La maggior parte dei mezzi di comunicazione ha riportato la notizia con questo titolo: “L’IRPEF sulle spalle di pochi. Il ceto medio la paga per tutti”.

Anche l’attuale Governo continua a promettere che nella prossima legge di bilancio ci sarà un intervento a favore del ceto medio, alleggerendo l’aliquota IRPEF intermedia dal 35% al 33%, possibilmente alzando il tetto dello scaglione fino a 60mila euro. Il risultato effettivo sarà che i contribuenti con redditi superiori a 60mila euro usufruiranno della maggiore diminuzione di imposta (1.440 euro).

Peccato che tutti si scordino di segnalare che gli italiani con redditi sopra i 60mila euro sono 2,1 milioni e rappresentano soltanto il 5% del totale dei 42,5 milioni di contribuenti.
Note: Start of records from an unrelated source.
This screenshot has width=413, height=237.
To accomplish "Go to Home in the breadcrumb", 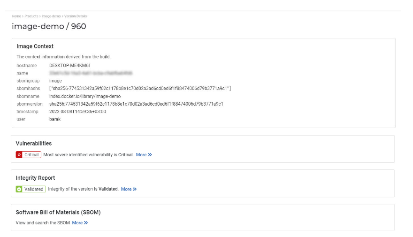I will (16, 16).
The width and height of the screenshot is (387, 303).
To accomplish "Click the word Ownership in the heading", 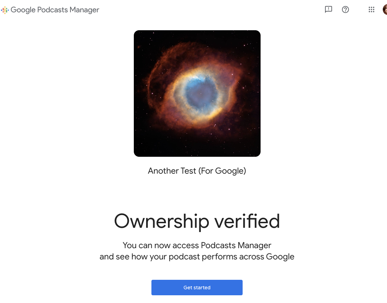I will [162, 221].

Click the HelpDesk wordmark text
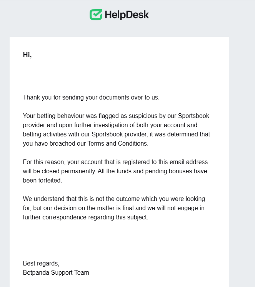click(x=126, y=15)
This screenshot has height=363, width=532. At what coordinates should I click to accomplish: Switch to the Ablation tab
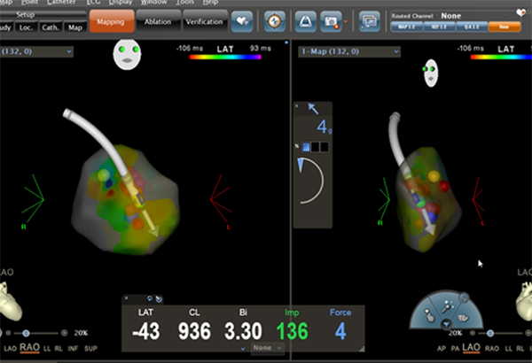[157, 20]
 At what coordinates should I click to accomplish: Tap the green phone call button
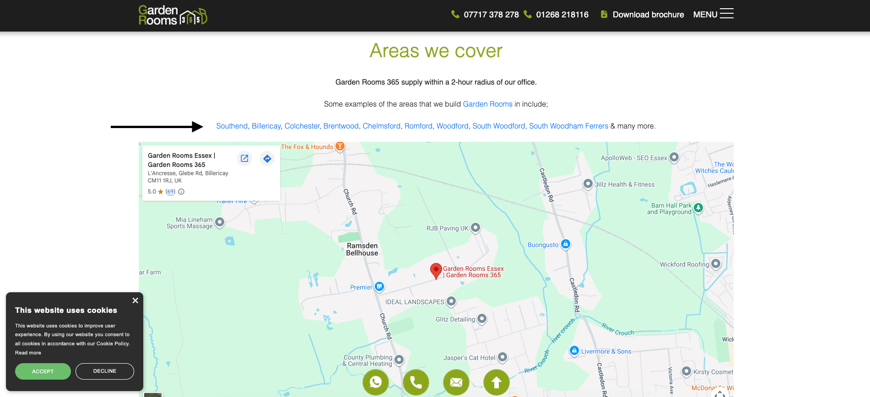coord(416,382)

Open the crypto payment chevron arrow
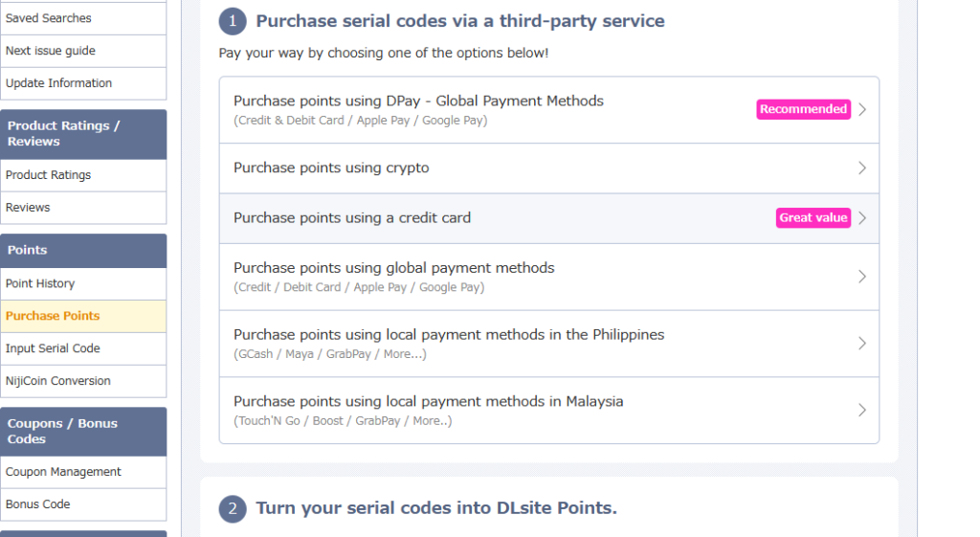(862, 168)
È del tutto evidente che considerare “ceto medio” il 5% più ricco è ridicolo oltre che un insulto alla logica.

In realtà, in Italia il reddito medio dei contribuenti è di 24mila euro annui, mentre il reddito mediano (cioè il reddito di chi si trova nel mezzo della classifica dei contribuenti) è soltanto di 20mila euro.

“In medio stat virtus”, scriveva Aristotele nella sua Etica Nicomachea. Il problema sta nel comprendere dove si trova il “medio”. Tanto più che il filosofo greco affermava che “la virtù sta nel mezzo” per esortare a cercare l'equilibrio e la moderazione, rifuggendo ogni esagerazione.

Oggi invece dilagano gli estremisti camuffati da moderati, dimenticando che “tutti devono concorrere alle spese pubbliche in ragione della loro capacità contributiva” (art. 53 Costituzione). Se molti non contribuiscono, probabilmente significa che ci sono troppi poveri e anche troppi evasori fiscali. E sempre più spesso si dà la colpa ai primi, mentre si perdona i secondi, attraverso la “pace fiscale”, l’unica pace di cui abbiamo notizia.

Come scriveva Francis Bacon: “Niente provoca più danno in uno Stato del fatto che i furbi passino per saggi”.